Physics Informed Generative Machine Learning for Accelerated Quantum-centric Supercomputing
Chayan Patra, Dibyendu Mondal, Sonaldeep Halder, Dipanjali Halder, Mostafizur Rahaman Laskar, Richa Goel, Rahul Maitra
TL;DR
This work tackles noise-induced limitations in quantum-centric supercomputing for electronic structure by fusing physics-informed perturbative screening with RBM-based generative learning to guide configuration recovery. The PIGen-SQD framework anchors hardware samples via MBPT up to rank 4 and uses RBMs to self-consistently expand a focused, symmetry-preserving subspace, dramatically reducing the diagonalization burden while preserving chemical accuracy. Demonstrations on IBM Heron R2 hardware for H2O, N2, and C2H2 show up to ~90% reduction in subspace size and orders-of-magnitude improvements in energy accuracy over standard SQD. The approach offers a scalable path toward reliable quantum simulations on utility-scale hardware and lays groundwork for future enhancements with advanced generative models and alternative QCSC variants.
Abstract
Quantum centric supercomputing (QCSC) framework, such as sample-based quantum diagonalization (SQD) holds immense promise toward achieving practical quantum utility to solve challenging problems.

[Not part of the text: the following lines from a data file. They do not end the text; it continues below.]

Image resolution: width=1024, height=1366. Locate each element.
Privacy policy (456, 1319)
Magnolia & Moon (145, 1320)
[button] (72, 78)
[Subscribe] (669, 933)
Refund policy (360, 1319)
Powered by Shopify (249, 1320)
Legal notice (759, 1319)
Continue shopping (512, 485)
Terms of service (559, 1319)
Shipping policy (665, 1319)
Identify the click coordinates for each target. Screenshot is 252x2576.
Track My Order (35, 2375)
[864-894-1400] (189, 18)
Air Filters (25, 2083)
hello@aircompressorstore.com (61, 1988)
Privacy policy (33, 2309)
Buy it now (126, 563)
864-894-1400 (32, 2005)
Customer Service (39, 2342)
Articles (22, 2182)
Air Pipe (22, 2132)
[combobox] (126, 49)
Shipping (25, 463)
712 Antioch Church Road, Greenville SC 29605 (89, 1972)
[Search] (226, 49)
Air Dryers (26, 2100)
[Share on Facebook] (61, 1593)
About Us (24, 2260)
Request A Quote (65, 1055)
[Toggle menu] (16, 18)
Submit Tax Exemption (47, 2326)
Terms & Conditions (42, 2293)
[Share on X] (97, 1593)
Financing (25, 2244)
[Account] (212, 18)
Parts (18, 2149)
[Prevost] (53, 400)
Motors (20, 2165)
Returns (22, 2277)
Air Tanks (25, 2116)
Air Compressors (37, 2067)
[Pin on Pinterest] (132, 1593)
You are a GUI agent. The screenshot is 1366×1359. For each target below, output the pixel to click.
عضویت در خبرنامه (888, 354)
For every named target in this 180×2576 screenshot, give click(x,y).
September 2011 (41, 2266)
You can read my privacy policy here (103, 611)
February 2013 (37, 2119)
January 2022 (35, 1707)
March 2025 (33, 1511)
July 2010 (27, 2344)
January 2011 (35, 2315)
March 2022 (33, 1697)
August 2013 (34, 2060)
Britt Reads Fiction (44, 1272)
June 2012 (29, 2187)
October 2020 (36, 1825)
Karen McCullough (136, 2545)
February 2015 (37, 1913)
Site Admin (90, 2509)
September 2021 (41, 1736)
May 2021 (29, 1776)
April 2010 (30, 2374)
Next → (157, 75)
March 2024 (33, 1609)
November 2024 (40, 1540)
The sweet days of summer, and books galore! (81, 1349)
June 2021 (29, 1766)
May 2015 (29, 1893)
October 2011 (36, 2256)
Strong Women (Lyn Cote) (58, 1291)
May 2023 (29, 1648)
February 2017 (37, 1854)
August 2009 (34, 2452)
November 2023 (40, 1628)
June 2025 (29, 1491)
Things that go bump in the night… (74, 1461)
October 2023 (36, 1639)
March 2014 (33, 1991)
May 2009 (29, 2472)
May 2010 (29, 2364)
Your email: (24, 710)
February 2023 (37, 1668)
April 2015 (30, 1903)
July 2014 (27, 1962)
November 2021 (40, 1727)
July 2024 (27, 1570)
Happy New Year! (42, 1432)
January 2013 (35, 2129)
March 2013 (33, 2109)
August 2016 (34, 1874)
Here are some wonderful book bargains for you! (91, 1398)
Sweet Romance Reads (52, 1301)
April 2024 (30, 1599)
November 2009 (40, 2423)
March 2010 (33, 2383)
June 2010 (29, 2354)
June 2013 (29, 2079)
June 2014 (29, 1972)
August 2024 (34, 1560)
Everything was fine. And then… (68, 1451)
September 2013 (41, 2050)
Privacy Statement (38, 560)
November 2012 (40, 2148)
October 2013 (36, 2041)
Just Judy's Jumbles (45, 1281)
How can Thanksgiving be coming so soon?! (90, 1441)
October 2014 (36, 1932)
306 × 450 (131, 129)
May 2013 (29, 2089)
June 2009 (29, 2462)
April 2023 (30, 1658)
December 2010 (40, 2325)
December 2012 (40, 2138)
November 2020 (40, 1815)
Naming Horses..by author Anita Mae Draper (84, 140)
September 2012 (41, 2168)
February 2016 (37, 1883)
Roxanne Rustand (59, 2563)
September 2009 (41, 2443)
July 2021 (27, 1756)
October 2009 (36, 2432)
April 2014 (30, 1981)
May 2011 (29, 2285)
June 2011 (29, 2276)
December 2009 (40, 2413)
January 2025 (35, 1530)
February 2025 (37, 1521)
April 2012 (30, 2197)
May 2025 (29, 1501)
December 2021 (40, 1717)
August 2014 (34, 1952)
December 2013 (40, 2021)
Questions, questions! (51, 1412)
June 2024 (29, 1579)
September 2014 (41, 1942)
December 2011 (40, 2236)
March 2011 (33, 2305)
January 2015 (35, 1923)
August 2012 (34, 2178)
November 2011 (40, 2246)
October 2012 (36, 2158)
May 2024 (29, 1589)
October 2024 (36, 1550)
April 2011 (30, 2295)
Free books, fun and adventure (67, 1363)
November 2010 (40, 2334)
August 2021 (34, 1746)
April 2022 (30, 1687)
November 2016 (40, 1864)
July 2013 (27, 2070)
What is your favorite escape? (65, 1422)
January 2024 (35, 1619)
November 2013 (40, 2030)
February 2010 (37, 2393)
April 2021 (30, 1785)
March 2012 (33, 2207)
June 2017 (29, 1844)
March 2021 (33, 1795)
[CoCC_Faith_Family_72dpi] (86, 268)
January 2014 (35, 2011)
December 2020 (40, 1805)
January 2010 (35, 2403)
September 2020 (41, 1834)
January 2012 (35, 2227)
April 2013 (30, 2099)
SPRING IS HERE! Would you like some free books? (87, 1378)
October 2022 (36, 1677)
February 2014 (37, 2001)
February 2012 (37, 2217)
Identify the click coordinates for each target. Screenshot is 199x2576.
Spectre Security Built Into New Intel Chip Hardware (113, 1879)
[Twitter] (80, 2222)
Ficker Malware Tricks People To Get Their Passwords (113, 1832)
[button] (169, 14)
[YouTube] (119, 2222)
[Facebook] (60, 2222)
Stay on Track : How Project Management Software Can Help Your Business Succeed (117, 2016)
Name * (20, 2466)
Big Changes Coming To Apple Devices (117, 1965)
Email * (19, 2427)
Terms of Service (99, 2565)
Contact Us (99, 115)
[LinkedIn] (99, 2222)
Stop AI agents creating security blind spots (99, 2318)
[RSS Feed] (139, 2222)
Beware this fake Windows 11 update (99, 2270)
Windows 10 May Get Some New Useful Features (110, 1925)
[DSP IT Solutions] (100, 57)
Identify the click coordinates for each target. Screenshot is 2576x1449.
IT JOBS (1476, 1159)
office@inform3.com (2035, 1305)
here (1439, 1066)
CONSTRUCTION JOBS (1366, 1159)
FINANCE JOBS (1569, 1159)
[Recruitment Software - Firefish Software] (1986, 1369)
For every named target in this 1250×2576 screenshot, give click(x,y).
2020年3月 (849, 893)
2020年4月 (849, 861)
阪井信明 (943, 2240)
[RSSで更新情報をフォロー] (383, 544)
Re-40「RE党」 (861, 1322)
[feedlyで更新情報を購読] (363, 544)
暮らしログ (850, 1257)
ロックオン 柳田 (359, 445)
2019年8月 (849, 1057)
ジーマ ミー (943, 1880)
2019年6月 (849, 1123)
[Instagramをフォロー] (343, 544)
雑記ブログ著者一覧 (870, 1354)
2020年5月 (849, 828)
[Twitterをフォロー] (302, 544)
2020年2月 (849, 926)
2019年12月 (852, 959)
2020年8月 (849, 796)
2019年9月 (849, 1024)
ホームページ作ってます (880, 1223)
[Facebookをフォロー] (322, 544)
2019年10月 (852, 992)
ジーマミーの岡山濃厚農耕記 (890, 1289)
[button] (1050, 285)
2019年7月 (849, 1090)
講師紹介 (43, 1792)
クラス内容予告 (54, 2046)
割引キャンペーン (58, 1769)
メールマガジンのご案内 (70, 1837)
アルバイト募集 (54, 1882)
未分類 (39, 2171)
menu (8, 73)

QCSC leverages quantum computers to perform the classically intractable task of sampling the dominant fermionic configurations from the Hilbert space that have substantial support to a target state, followed by Hamiltonian diagonalization on a classical processor. However, noisy quantum hardware produces erroneous samples upon measurements, making robust and efficient configuration-recovery strategies essential for a scalable QCSC pipeline. Toward this, in this work, we introduce PIGen-SQD, an efficiently designed QCSC workflow that utilizes the capability of generative machine learning (ML) along with physics-informed configuration screening via implicit low-rank tensor decompositions for accurate fermionic state reconstruction. The physics-informed pruning is based on a class of efficient perturbative measures that, in conjunction with hardware samples, provide a substantial overlap with the target state. This distribution induces an anchoring effect on the generative ML models to stochastically explore only the dominant sector of the Hilbert space for effective identification of additional important configurations in a self-consistent manner. Our numerical experiments performed on IBM Heron R2 quantum processors demonstrate this synergistic workflow produces compact, high-fidelity subspaces that substantially reduce diagonalization cost while maintaining chemical accuracy under strong electronic correlations. By embedding classical many body intuitions directly into the generative ML model, PIGen-SQD advances the robustness and scalability of QCSC algorithms, offering a promising pathway toward chemically reliable quantum simulations on utility-scale quantum hardware.